Eighteen has been the magic number for Duke football this year. All season long, the Blue Devils sought to bury their recent past by breaking a number of streaks that span back to 1994.
The most notable of these streaks was broken when Duke earned bowl eligibility with a heart-stopping win against North Carolina. And when the team’s bid at an ACC Coastal Division title fell a game short, and the Blue Devils finished the season 6-6, head coach David Cutcliffe set his sights on breaking another streak—clinching the team’s first winning season in 18 years.
But if the Blue Devils wish to do so, they must snap another streak that spans well beyond 1994: Duke must win a postseason game for the first time since Jan. 2, 1961, when the then-No. 10 Blue Devils knocked off No. 7 Arkansas 7-6 in the Cotton Bowl.
Duke (6-6) has the chance to do both when it squares off with Cincinnati (9-3) in the Belk Bowl Thursday at 6:30 p.m. at Bank of America Stadium in Charlotte, N.C. After earning a share of the Big East Championship in 2012, the Bearcats are set to provide a difficult matchup on both sides of the ball in the first-ever matchup on the gridiron between the two schools.
The Blue Devils, now more than two months removed from their last victory, will have one last chance to end the season on a high note.
“This is an opportunity that we haven’t had the last three or four years that I’ve been here. Every single time we played on Thanksgiving we lost that game and that’s how we finished our season—with a sour taste in our mouth,” cornerback Ross Cockrell said. “We lost our last game on Thanksgiving but now we have another opportunity.”
After posting a 45-point outburst in a losing effort against Miami in their final regular season contest, the Blue Devils will have their hands full against a stout Cincinnati defense, which is led by two first team All-Big East honorees, linebacker Greg Blair and defensive end Dan Giordano.
Blair, who ranked second in the Big East this season with 123 tackles and added 8.5 tackles for a loss, 2.5 sacks, two interceptions and six pass breakups on the year, is the focal point of the Bearcat defense. Allowing just 17.2 point per contest, Cincinnati ranks 12th in the FBS in scoring defense.
Duke’s defensive unit has not had similar success. In the midst of the Blue Devils’ four-game losing skid to end the regular season, Duke allowed an average of 49.5 points per game in losses to Florida State, Clemson, Georgia Tech and Miami. After facing a pass-happy slate of ACC opponents, the Blue Devils focus will shift when facing off with Cincinnati’s ground-and-pound offense. Redshirt senior running back George Winn will carry most of the load for the Bearcats, leading the Big East with 1,204 rushing yards and 12 touchdowns this season.

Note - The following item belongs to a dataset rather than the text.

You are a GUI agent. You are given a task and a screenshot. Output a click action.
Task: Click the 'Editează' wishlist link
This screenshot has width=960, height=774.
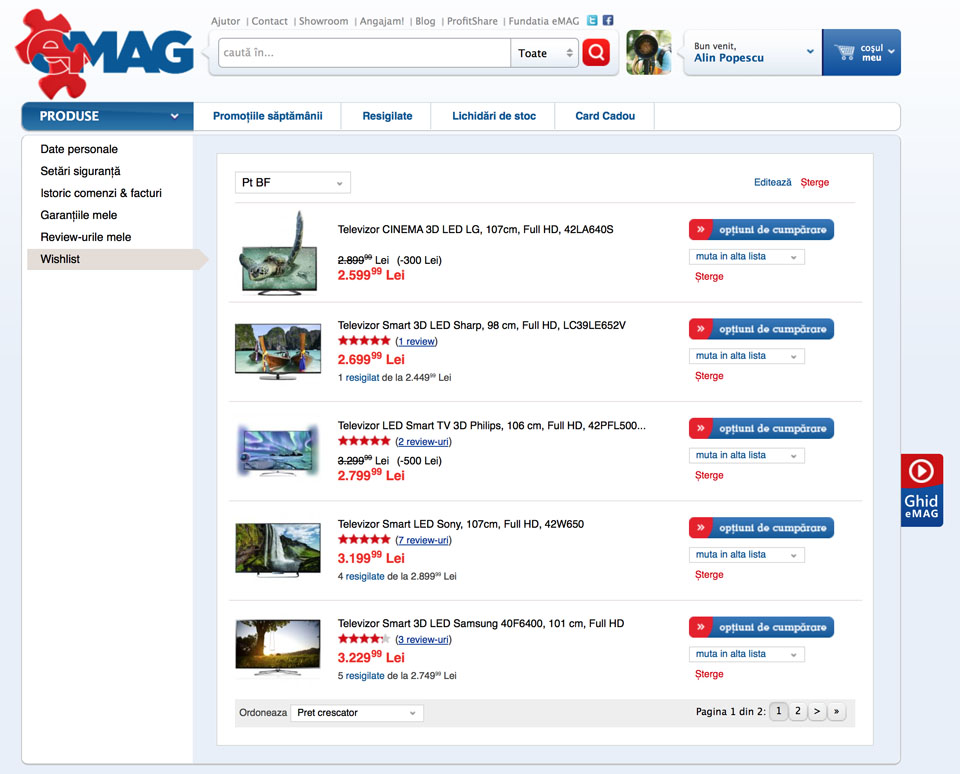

The Belk Bowl will also mark the first postseason action seen by quarterback Brendon Kay. The redshirt senior, who took over the starting quarterback job from Munchie Legaux with just four games remaining in the season, led the Bearcats to a 3-1 record down the stretch and threw for over 900 yards in the span. Used predominantly as a short-yardage rushing threat and appearing in six of Cincinnati’s first eight games, much like Duke’s Brandon Connette, Kay is a threat to make plays with both his arm and his feet.

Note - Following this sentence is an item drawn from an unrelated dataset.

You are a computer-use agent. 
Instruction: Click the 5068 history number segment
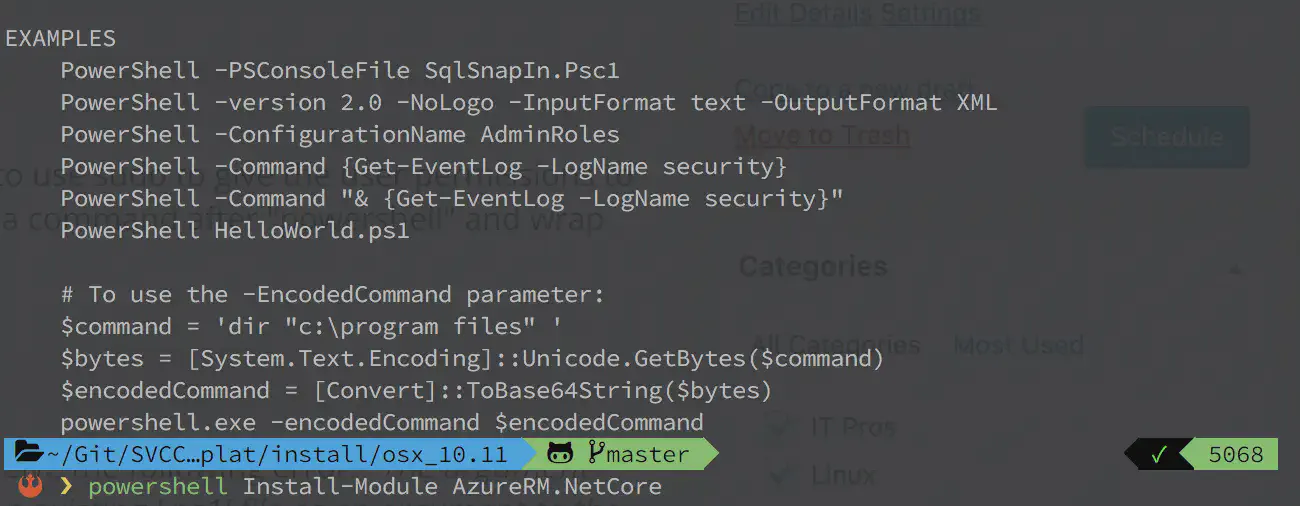coord(1236,455)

“If somebody had to ask me to describe them in one word, I would say athletic. A very athletic team that plays really hard,” Cutcliffe said. “When you get that combination, they just play good football. They don’t give up sacks, they don’t turn it over, they don’t give up third downs—they do what wins games.”

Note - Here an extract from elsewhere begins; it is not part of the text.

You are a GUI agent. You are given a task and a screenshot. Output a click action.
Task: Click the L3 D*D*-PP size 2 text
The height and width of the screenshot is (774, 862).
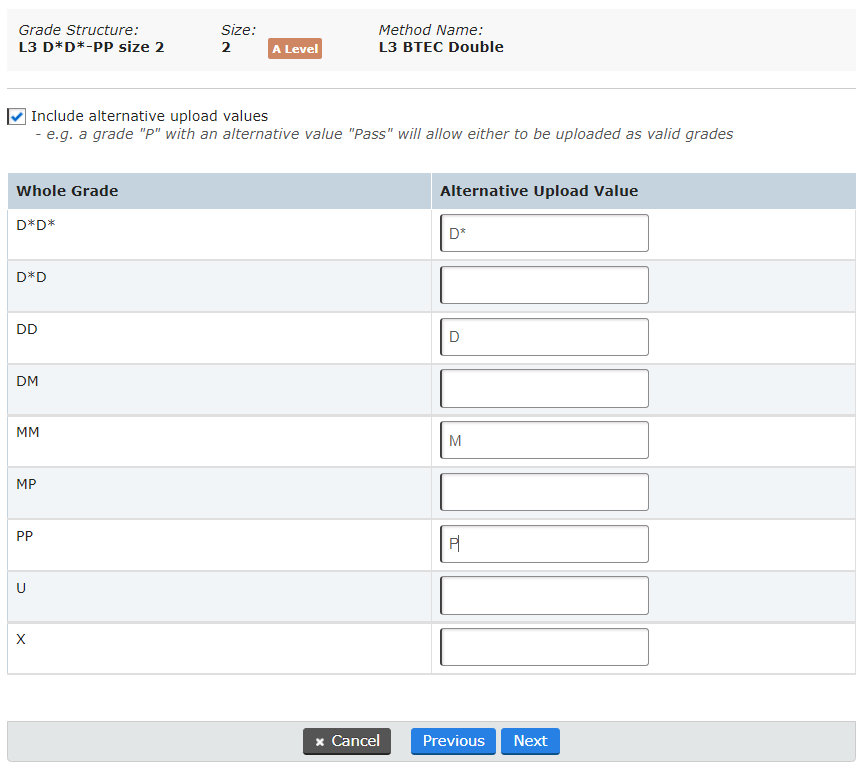tap(91, 47)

The game’s opening drives will be crucial for the Blue Devils, who have not been successful when facing early deficits this season. The Bearcats have thrived in the opening moments of their contests this year, outscoring opponents a combined 103-39 in the first quarter of their 12 games.
Duke hopes that tinkering with its usual lineup will snap the team out of its recent funk. Cutcliffe announced four position changes that were made during practices leading up to the Belk Bowl. Freshman Shaquille Powell, a highly recruited running back in high school, will move to safety and 6-foot-5, 285-pound redshirt sophomore Nick Sink, who started the final seven games of the season for the Blue Devils at defensive tackle, will try his hand at the tight end position.
“It’s something that gives us some options to look at and there will be other [position changes] when we go forward and start to look at the 2013 team,” Cutcliffe said.
The ACC’s Coach of the Year has held firm to his belief that although this postseason contest has a number of ramifications for his current team, it simultaneously marks the end of the 2012 season and the beginning of a new year for Duke football.